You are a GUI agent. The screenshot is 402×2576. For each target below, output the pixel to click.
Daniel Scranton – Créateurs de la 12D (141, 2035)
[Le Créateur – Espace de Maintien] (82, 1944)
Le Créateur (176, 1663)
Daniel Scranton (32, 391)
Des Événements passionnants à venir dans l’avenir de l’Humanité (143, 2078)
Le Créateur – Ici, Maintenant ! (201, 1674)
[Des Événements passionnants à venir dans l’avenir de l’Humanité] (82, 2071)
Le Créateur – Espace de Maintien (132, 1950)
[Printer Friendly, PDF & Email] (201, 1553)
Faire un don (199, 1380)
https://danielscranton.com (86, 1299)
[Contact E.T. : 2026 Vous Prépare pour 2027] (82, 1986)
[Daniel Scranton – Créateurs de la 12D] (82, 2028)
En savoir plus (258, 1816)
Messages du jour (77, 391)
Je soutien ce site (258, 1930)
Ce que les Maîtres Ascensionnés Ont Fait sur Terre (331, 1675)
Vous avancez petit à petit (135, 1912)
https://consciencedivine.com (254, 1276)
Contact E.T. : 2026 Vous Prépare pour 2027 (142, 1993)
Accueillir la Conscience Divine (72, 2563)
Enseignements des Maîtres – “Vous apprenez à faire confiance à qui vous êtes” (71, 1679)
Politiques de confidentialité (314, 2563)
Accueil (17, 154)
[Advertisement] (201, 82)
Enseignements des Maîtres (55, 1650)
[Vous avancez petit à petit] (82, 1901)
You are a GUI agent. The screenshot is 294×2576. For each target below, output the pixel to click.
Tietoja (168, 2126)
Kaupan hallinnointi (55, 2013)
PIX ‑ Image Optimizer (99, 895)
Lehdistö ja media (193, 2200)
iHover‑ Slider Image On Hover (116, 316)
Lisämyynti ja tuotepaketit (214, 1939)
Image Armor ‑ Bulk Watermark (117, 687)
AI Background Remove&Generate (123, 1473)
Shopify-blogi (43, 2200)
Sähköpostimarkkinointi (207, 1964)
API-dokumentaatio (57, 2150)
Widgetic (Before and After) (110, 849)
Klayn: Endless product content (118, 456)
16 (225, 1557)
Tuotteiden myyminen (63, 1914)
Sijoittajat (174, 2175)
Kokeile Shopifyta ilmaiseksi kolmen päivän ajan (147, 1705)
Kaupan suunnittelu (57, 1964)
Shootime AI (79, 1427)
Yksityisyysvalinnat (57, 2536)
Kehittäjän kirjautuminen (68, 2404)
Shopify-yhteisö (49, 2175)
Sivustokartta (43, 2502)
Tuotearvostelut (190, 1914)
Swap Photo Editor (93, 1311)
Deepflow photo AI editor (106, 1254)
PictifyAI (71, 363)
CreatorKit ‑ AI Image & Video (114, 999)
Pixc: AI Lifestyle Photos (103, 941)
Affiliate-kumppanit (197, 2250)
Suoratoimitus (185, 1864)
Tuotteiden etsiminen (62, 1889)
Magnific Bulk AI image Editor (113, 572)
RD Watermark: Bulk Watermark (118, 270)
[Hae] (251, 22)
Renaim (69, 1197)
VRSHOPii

Exercise prompt: Out of the data above, give again only the lines starting at the one holding "Shopify-blogi (43, 2200)" and ending at the one holding "Tuotearvostelut (190, 1914)", unchanged.

Task response:
Shopify-blogi (43, 2200)
Sähköpostimarkkinointi (207, 1964)
API-dokumentaatio (57, 2150)
Widgetic (Before and After) (110, 849)
Klayn: Endless product content (118, 456)
16 (225, 1557)
Tuotteiden myyminen (63, 1914)
Sijoittajat (174, 2175)
Kokeile Shopifyta ilmaiseksi kolmen päivän ajan (147, 1705)
Kaupan suunnittelu (57, 1964)
Shootime AI (79, 1427)
Yksityisyysvalinnat (57, 2536)
Kehittäjän kirjautuminen (68, 2404)
Shopify-yhteisö (49, 2175)
Sivustokartta (43, 2502)
Tuotearvostelut (190, 1914)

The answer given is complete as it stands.